Please give the entries as a two-column CSV with the headers text and answer, one row per entry, each field in quotation marks and any line breaks replaced by spaces. Begin at the line that has "The image size" and stop after the line that has "click(x=197, y=452)".
— start Stored rows —
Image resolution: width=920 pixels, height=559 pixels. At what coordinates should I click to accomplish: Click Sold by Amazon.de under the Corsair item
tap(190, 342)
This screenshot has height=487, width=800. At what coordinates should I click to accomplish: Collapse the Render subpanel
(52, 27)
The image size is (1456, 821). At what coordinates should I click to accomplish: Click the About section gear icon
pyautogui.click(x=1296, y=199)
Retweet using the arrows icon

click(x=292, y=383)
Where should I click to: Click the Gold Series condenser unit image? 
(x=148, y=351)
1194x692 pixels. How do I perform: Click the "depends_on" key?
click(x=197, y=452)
— end Stored rows —
— start Stored rows —
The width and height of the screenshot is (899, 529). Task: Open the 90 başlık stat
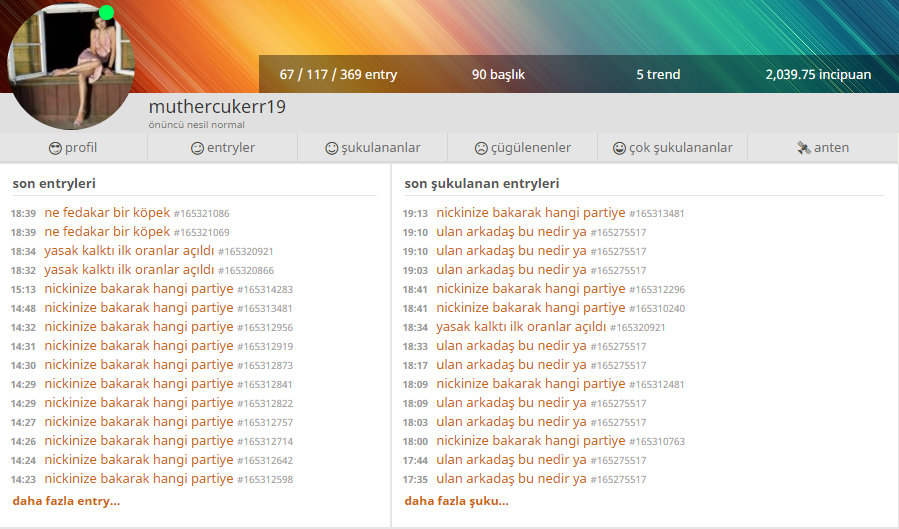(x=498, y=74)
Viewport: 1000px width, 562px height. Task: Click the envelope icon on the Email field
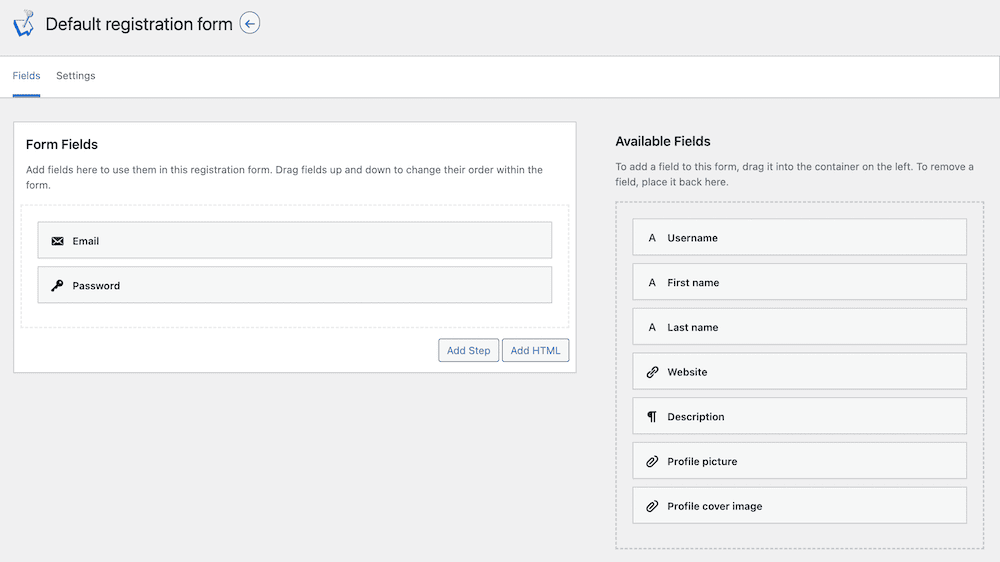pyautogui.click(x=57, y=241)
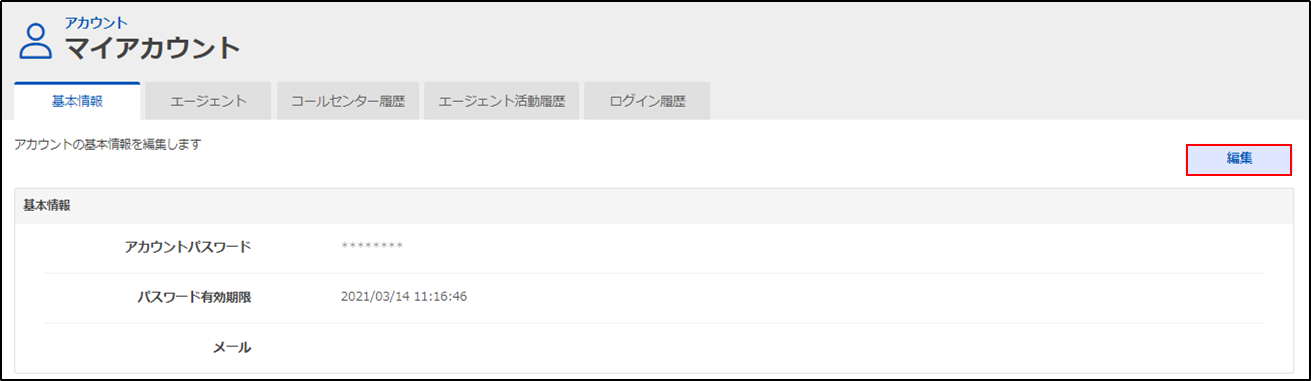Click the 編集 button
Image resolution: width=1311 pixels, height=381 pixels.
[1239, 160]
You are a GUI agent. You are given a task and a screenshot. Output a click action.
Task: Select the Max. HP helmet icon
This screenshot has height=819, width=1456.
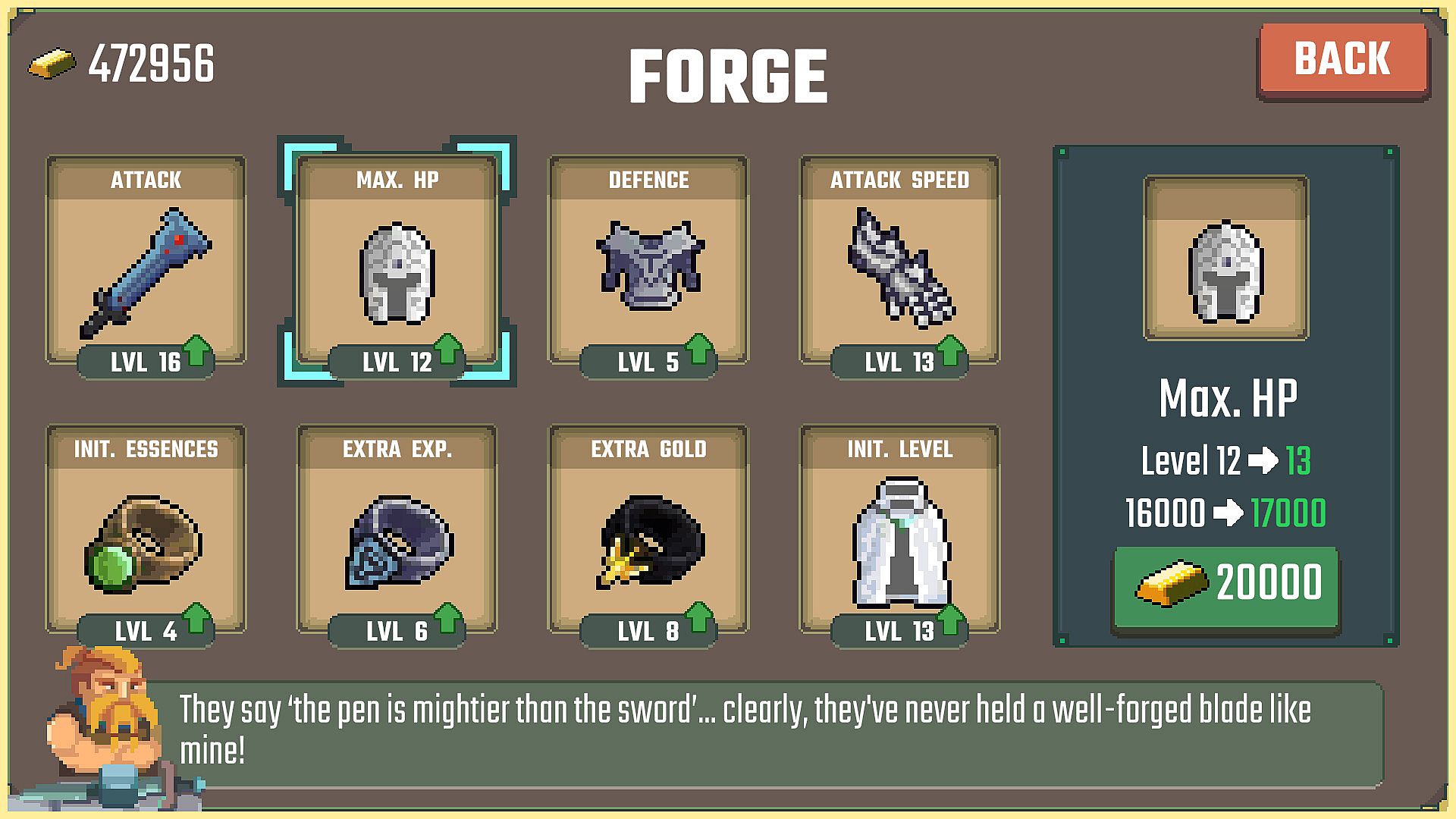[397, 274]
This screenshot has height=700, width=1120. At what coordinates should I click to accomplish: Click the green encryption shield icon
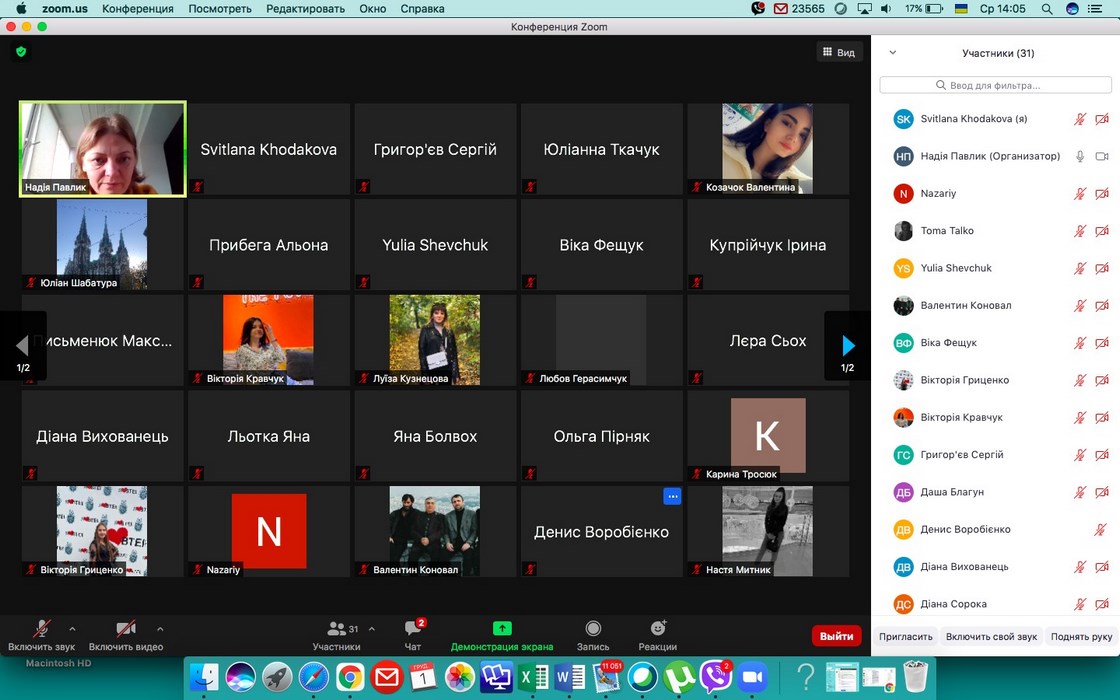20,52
— end Stored rows —
— start Stored rows —
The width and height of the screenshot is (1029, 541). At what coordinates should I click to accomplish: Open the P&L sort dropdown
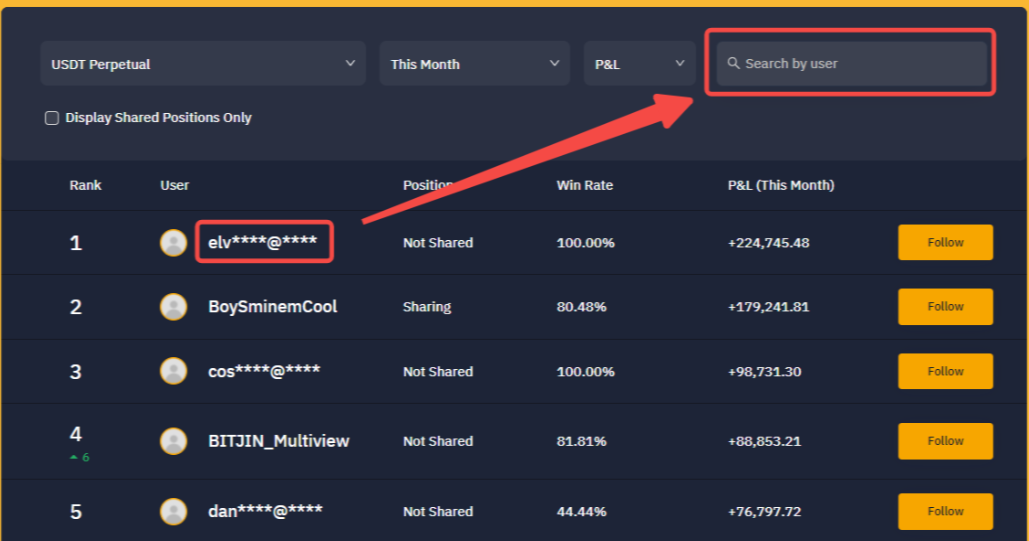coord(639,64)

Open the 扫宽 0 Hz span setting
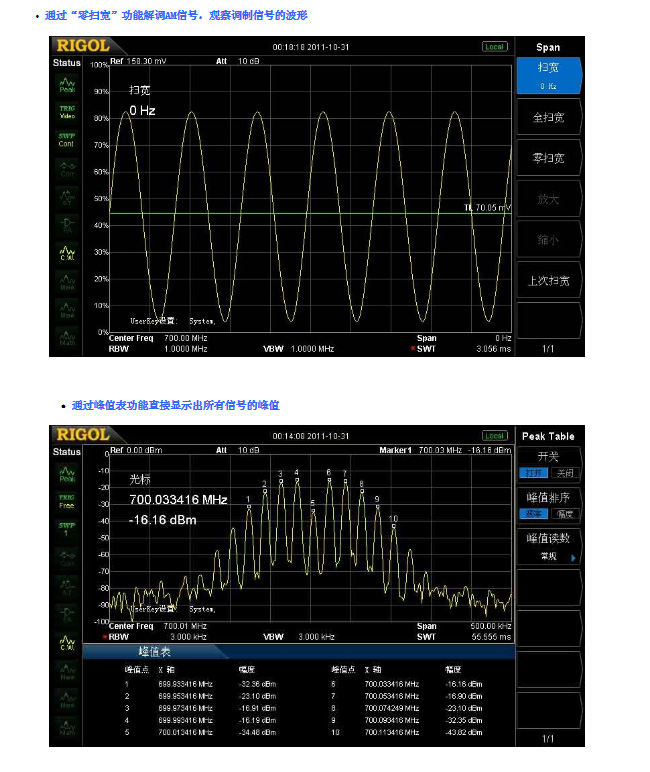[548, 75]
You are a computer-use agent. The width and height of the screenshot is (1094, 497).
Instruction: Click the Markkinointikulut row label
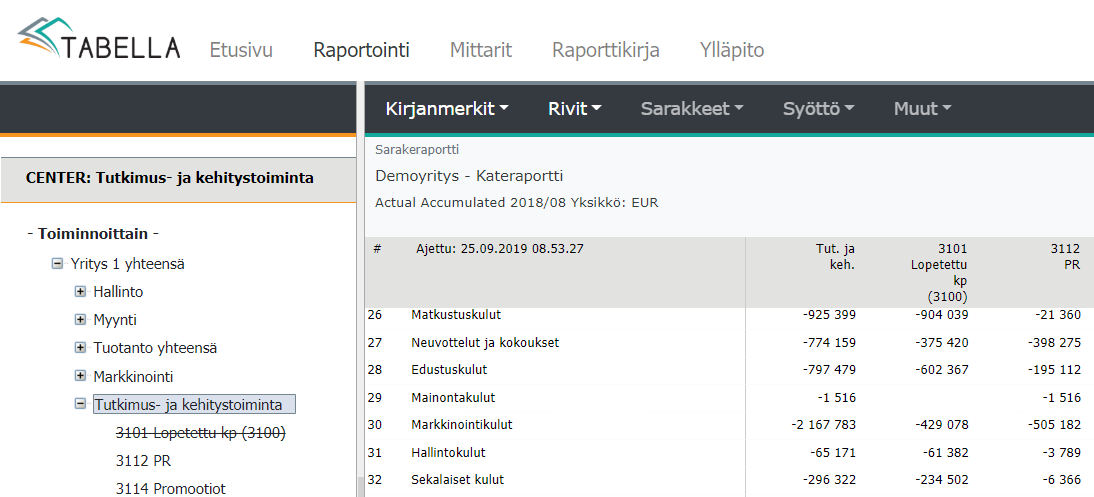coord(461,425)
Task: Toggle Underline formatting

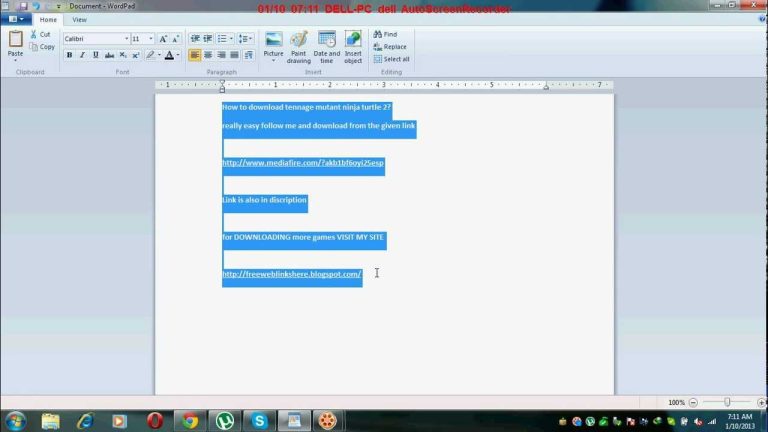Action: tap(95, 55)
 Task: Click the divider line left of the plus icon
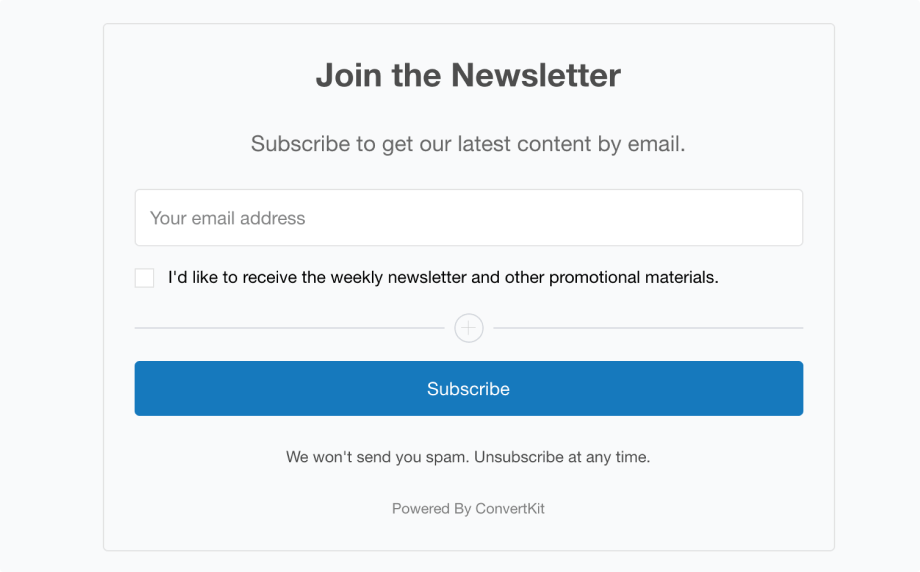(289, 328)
— end Stored rows —
**Right answer:**
text,answer
"The image size is (1456, 821). At what coordinates should I click to accomplish: Click the About section gear icon","pyautogui.click(x=1296, y=199)"
"Retweet using the arrows icon","click(x=292, y=383)"
"Where should I click to: Click the Gold Series condenser unit image?","(x=148, y=351)"
"1194x692 pixels. How do I perform: Click the ""depends_on"" key?","click(x=197, y=452)"